LAS VEGAS -- Daniel Jacobs badly missed weight at a contractually agreed-upon weight check on Saturday morning ahead of his mega fight with Canelo Alvarez at T-Mobile Arena.
The fight to unify their three middleweight title belts is still on for later Saturday (DAZN, 9 p.m. ET). Jacobs, while still eligible to win the titles, will take a financial hit and has angered Alvarez.
Jacobs was 173.6 pounds, well over the 170-pound rehydration limit they had in their contract. Alvarez was 169 pounds, Golden Boy Promotions CEO Oscar De La Hoya told ESPN.
Both sides initially told ESPN that there was a confidentiality clause in the contract that prevented either side from publicly disclosing the weigh-check weights, but De La Hoya later went on the record about it.
"Jacobs came in heavy. It is what it is," De La Hoya said. "We spoke to Canelo and his attitude is, 'I don't care. I'm still gonna kick his ass.' Canelo is pissed off and he wants to kick his ass. Canelo was 169, solid and feeling stronger than ever. But the fact that Jacobs came in heavy tells you a lot. It tells you how unsure he is in himself."
They both made the 160-pound middleweight division limit Friday afternoon with Alvarez weighing 159.5 pounds and Jacobs at 160, but they were subject to a weight check at 8 a.m. PT in their respective hotel suites with a member of the other camp on hand to observe -- a contractual clause demanded by Alvarez's team because of Jacobs' size advantage.
But Jacobs either could not or did not want to hold his weight down and put himself at a physical disadvantage by being weak for the fight, so he was not even close to 170.
De La Hoya declined to discuss the financial penalty specifics, but a source with knowledge of the deal told ESPN that because Jacobs was over, he is subject to a $250,000 fine per pound plus the fraction thereof that he was over 170 pounds. That means Jacobs would be fined $1 million from his guarantee of more than $10 million, although his promoter, Eddie Hearn of Matchroom Boxing, said Wednesday he might pay the fine if Jacobs was over.
De La Hoya said he understood Alvarez's anger but that he was not too upset over it.

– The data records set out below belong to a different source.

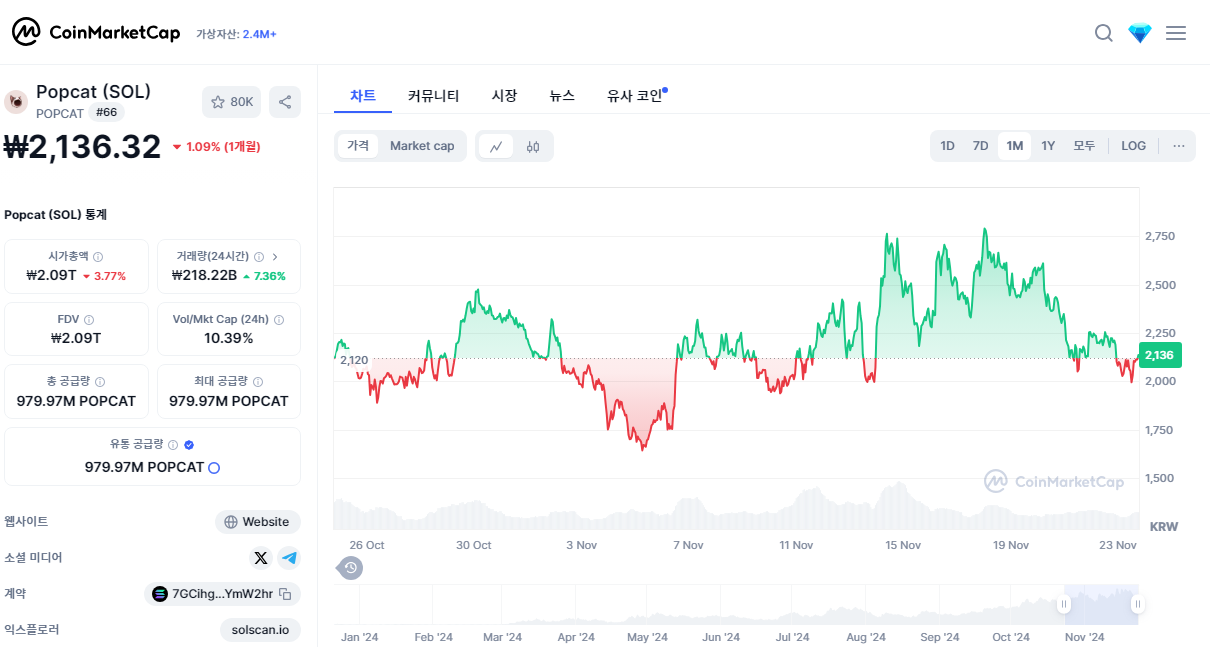Click the chart history clock icon
1210x647 pixels.
[x=350, y=568]
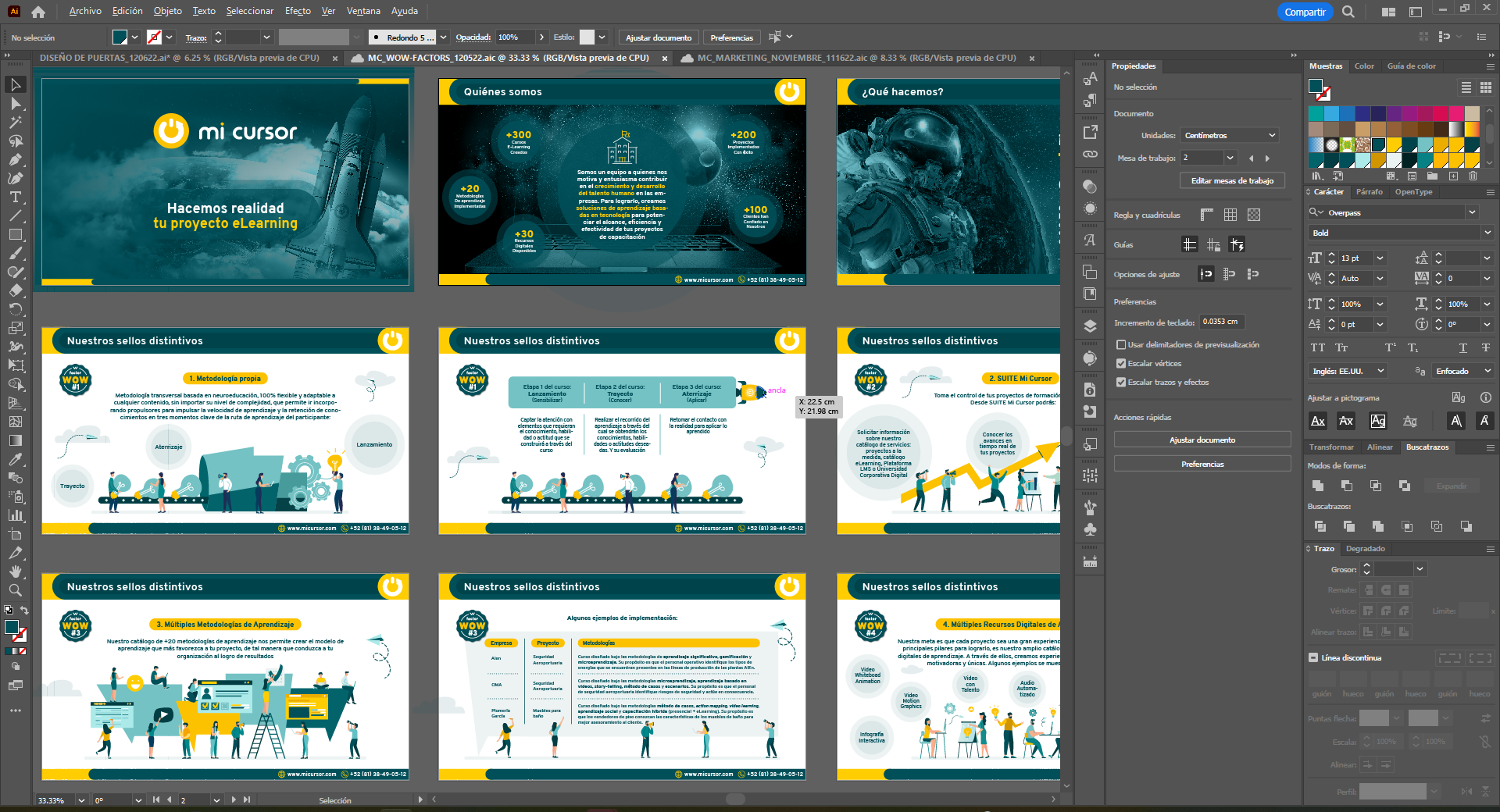This screenshot has width=1500, height=812.
Task: Open the Efecto menu
Action: (298, 11)
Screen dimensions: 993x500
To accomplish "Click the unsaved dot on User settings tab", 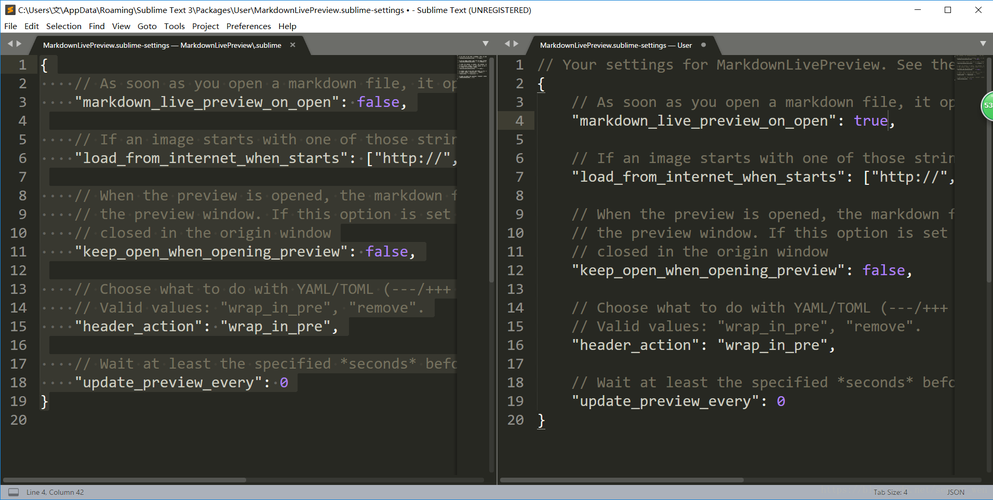I will pyautogui.click(x=704, y=45).
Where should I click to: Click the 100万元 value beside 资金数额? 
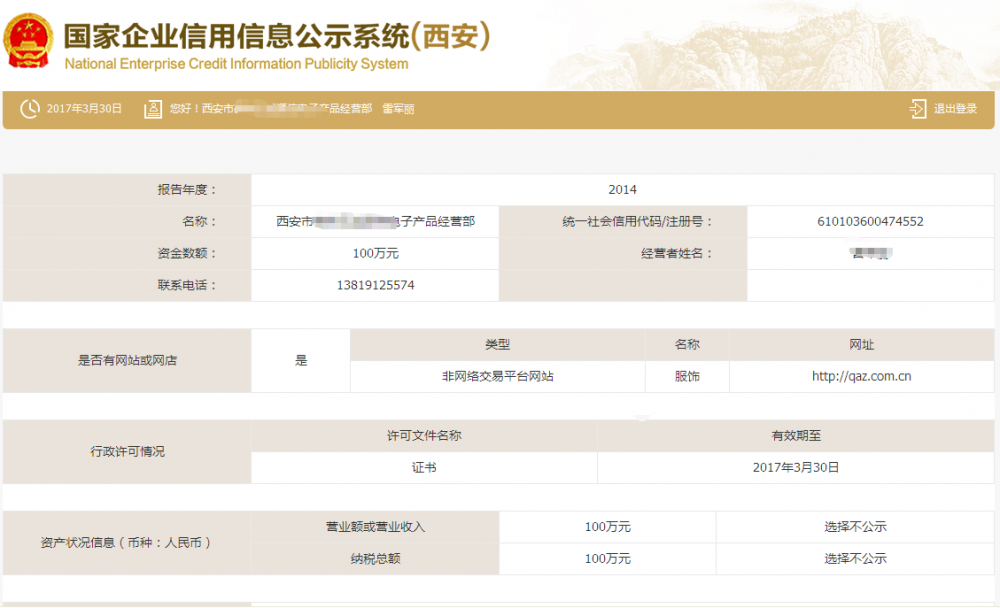(x=375, y=254)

"My thought is as long as both guys made 160 and Canelo looked the stronger fighter during the weigh-in [Friday], that's all that matters," De La Hoya said. "We have a fight."
The Jacobs camp declined to comment immediately following the weight check, citing the confidentiality clause, and then could not be reached following De La Hoya's public disclosure.
It was not the first time Jacobs has had issues with a weight check on the morning of a fight. When he met then-unified world champion Gennady Golovkin in a 2017 middleweight title fight, Jacobs blew off the IBF's mandated weight check entirely and was not eligible to win that specific belt later that night in what turned out to be a close decision loss.